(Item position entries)
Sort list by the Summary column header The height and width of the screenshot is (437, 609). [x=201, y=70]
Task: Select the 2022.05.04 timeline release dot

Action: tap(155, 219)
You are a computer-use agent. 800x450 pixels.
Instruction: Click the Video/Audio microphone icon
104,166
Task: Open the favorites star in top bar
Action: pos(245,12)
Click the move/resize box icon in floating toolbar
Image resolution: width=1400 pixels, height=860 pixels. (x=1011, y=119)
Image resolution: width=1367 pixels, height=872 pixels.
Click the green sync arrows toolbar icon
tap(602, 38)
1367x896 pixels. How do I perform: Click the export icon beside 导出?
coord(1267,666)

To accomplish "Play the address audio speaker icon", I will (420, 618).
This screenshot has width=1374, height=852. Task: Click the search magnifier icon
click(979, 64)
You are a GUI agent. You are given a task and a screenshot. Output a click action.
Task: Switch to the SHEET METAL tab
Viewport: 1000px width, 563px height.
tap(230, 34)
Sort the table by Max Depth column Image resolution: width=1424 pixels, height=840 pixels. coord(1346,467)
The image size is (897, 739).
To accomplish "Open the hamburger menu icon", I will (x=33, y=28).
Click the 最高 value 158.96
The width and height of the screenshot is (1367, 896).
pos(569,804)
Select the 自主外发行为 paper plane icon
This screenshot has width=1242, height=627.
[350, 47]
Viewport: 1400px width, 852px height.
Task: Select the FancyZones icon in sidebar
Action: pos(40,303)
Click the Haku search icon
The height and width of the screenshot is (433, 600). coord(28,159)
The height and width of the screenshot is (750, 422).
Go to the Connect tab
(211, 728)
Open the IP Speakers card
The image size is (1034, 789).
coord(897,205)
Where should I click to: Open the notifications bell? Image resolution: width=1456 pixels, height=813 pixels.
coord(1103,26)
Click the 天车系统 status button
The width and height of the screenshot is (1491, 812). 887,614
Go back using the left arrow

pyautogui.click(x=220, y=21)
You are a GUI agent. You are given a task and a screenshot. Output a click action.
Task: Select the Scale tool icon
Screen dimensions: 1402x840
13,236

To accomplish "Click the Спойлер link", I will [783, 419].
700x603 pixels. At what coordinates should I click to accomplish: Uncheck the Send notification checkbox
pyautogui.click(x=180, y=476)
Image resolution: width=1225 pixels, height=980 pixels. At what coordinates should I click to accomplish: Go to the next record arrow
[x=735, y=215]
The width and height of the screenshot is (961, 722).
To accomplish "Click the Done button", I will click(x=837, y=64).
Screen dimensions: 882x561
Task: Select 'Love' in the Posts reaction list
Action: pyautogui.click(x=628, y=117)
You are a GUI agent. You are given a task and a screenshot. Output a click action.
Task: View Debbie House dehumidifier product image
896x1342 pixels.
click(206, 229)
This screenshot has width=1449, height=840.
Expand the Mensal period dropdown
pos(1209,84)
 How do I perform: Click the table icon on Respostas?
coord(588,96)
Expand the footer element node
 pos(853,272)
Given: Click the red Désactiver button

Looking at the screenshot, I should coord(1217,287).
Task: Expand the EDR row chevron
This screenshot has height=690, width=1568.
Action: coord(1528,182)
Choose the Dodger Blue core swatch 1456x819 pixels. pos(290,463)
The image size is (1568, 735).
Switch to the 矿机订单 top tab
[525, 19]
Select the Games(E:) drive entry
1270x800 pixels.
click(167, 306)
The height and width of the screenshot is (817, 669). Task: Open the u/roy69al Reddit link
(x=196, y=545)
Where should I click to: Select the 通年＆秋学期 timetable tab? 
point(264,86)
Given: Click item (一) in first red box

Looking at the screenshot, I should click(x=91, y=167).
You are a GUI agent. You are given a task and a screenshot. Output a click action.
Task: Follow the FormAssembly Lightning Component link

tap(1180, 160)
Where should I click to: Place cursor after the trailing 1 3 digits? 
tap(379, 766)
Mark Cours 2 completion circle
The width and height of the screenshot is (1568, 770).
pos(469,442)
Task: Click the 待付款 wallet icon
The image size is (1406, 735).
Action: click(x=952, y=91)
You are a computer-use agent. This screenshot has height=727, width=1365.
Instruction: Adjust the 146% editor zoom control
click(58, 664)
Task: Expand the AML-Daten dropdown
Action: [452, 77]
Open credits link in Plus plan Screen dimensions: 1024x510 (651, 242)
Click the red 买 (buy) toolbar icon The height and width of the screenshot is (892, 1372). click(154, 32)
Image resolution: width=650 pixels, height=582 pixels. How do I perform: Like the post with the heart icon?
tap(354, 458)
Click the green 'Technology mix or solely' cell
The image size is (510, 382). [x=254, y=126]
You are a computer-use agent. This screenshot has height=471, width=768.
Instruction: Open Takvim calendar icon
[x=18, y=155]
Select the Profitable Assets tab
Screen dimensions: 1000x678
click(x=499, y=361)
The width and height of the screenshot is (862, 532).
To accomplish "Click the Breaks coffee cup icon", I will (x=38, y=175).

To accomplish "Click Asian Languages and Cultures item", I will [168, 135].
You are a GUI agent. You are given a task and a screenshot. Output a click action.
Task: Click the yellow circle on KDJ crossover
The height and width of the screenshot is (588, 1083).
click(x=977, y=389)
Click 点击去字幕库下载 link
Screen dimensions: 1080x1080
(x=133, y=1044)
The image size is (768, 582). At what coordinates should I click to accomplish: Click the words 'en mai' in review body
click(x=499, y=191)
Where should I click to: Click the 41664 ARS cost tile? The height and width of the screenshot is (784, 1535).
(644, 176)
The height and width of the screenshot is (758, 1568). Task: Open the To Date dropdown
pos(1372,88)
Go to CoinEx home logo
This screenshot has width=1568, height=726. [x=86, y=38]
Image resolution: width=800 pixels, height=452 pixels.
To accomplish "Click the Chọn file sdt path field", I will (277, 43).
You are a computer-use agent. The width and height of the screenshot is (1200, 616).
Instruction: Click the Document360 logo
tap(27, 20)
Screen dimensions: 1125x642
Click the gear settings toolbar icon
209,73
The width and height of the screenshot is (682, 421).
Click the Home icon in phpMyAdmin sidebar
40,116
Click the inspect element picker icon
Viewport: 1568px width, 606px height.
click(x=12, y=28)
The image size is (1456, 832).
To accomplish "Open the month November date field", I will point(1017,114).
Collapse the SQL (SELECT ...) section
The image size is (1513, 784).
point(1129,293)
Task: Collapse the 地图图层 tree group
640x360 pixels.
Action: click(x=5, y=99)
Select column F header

- WHAT THE TASK REQUIRES -
Reproduce all of the rows above verbatim, line by line, without changing any character.

- OUTPUT -
Sort list by the Summary column header The height and width of the screenshot is (437, 609). [x=201, y=70]
Task: Select the 2022.05.04 timeline release dot

Action: tap(155, 219)
You are a computer-use agent. 800x450 pixels.
Instruction: Click the Video/Audio microphone icon
104,166
Task: Open the favorites star in top bar
Action: pos(245,12)
Click the move/resize box icon in floating toolbar
Image resolution: width=1400 pixels, height=860 pixels. (x=1011, y=119)
Image resolution: width=1367 pixels, height=872 pixels.
Click the green sync arrows toolbar icon
tap(602, 38)
1367x896 pixels. How do I perform: Click the export icon beside 导出?
coord(1267,666)

To accomplish "Play the address audio speaker icon", I will (420, 618).
This screenshot has width=1374, height=852. Task: Click the search magnifier icon
click(979, 64)
You are a GUI agent. You are given a task and a screenshot. Output a click action.
Task: Switch to the SHEET METAL tab
Viewport: 1000px width, 563px height.
tap(230, 34)
Sort the table by Max Depth column Image resolution: width=1424 pixels, height=840 pixels. coord(1346,467)
The image size is (897, 739).
To accomplish "Open the hamburger menu icon", I will (x=33, y=28).
Click the 最高 value 158.96
The width and height of the screenshot is (1367, 896).
pos(569,804)
Select the 自主外发行为 paper plane icon
This screenshot has width=1242, height=627.
[350, 47]
Viewport: 1400px width, 852px height.
Task: Select the FancyZones icon in sidebar
Action: pos(40,303)
Click the Haku search icon
The height and width of the screenshot is (433, 600). coord(28,159)
The height and width of the screenshot is (750, 422).
Go to the Connect tab
(211, 728)
Open the IP Speakers card
The image size is (1034, 789).
coord(897,205)
Where should I click to: Open the notifications bell? Image resolution: width=1456 pixels, height=813 pixels.
coord(1103,26)
Click the 天车系统 status button
The width and height of the screenshot is (1491, 812). 887,614
Go back using the left arrow

pyautogui.click(x=220, y=21)
You are a GUI agent. You are given a task and a screenshot. Output a click action.
Task: Select the Scale tool icon
Screen dimensions: 1402x840
13,236

To accomplish "Click the Спойлер link", I will [783, 419].
700x603 pixels. At what coordinates should I click to accomplish: Uncheck the Send notification checkbox
pyautogui.click(x=180, y=476)
Image resolution: width=1225 pixels, height=980 pixels. At what coordinates should I click to accomplish: Go to the next record arrow
[x=735, y=215]
The width and height of the screenshot is (961, 722).
To accomplish "Click the Done button", I will click(x=837, y=64).
Screen dimensions: 882x561
Task: Select 'Love' in the Posts reaction list
Action: pyautogui.click(x=628, y=117)
You are a GUI agent. You are given a task and a screenshot. Output a click action.
Task: View Debbie House dehumidifier product image
896x1342 pixels.
click(206, 229)
This screenshot has width=1449, height=840.
Expand the Mensal period dropdown
pos(1209,84)
 How do I perform: Click the table icon on Respostas?
coord(588,96)
Expand the footer element node
 pos(853,272)
Given: Click the red Désactiver button

Looking at the screenshot, I should coord(1217,287).
Task: Expand the EDR row chevron
This screenshot has height=690, width=1568.
Action: coord(1528,182)
Choose the Dodger Blue core swatch 1456x819 pixels. pos(290,463)
The image size is (1568, 735).
Switch to the 矿机订单 top tab
[525, 19]
Select the Games(E:) drive entry
1270x800 pixels.
click(167, 306)
The height and width of the screenshot is (817, 669). Task: Open the u/roy69al Reddit link
(x=196, y=545)
Where should I click to: Select the 通年＆秋学期 timetable tab? 
point(264,86)
Given: Click item (一) in first red box

Looking at the screenshot, I should click(x=91, y=167).
You are a GUI agent. You are given a task and a screenshot. Output a click action.
Task: Follow the FormAssembly Lightning Component link

tap(1180, 160)
Where should I click to: Place cursor after the trailing 1 3 digits? 
tap(379, 766)
Mark Cours 2 completion circle
The width and height of the screenshot is (1568, 770).
pos(469,442)
Task: Click the 待付款 wallet icon
The image size is (1406, 735).
Action: click(x=952, y=91)
You are a computer-use agent. This screenshot has height=727, width=1365.
Instruction: Adjust the 146% editor zoom control
click(58, 664)
Task: Expand the AML-Daten dropdown
Action: [452, 77]
Open credits link in Plus plan Screen dimensions: 1024x510 (651, 242)
Click the red 买 (buy) toolbar icon The height and width of the screenshot is (892, 1372). click(154, 32)
Image resolution: width=650 pixels, height=582 pixels. How do I perform: Like the post with the heart icon?
tap(354, 458)
Click the green 'Technology mix or solely' cell
The image size is (510, 382). [x=254, y=126]
You are a computer-use agent. This screenshot has height=471, width=768.
Instruction: Open Takvim calendar icon
[x=18, y=155]
Select the Profitable Assets tab
Screen dimensions: 1000x678
click(x=499, y=361)
The width and height of the screenshot is (862, 532).
To accomplish "Click the Breaks coffee cup icon", I will (x=38, y=175).

To accomplish "Click Asian Languages and Cultures item", I will [168, 135].
You are a GUI agent. You are given a task and a screenshot. Output a click action.
Task: Click the yellow circle on KDJ crossover
The height and width of the screenshot is (588, 1083).
click(x=977, y=389)
Click 点击去字幕库下载 link
Screen dimensions: 1080x1080
(x=133, y=1044)
The image size is (768, 582). At what coordinates should I click to accomplish: Click the words 'en mai' in review body
click(x=499, y=191)
Where should I click to: Click the 41664 ARS cost tile? The height and width of the screenshot is (784, 1535).
(644, 176)
The height and width of the screenshot is (758, 1568). Task: Open the To Date dropdown
pos(1372,88)
Go to CoinEx home logo
This screenshot has width=1568, height=726. [x=86, y=38]
Image resolution: width=800 pixels, height=452 pixels.
To accomplish "Click the Chọn file sdt path field", I will (277, 43).
You are a computer-use agent. The width and height of the screenshot is (1200, 616).
Instruction: Click the Document360 logo
tap(27, 20)
Screen dimensions: 1125x642
Click the gear settings toolbar icon
209,73
The width and height of the screenshot is (682, 421).
Click the Home icon in phpMyAdmin sidebar
40,116
Click the inspect element picker icon
Viewport: 1568px width, 606px height.
click(x=12, y=28)
The image size is (1456, 832).
To accomplish "Open the month November date field", I will point(1017,114).
Collapse the SQL (SELECT ...) section
The image size is (1513, 784).
point(1129,293)
Task: Collapse the 地图图层 tree group
640x360 pixels.
Action: click(x=5, y=99)
Select column F header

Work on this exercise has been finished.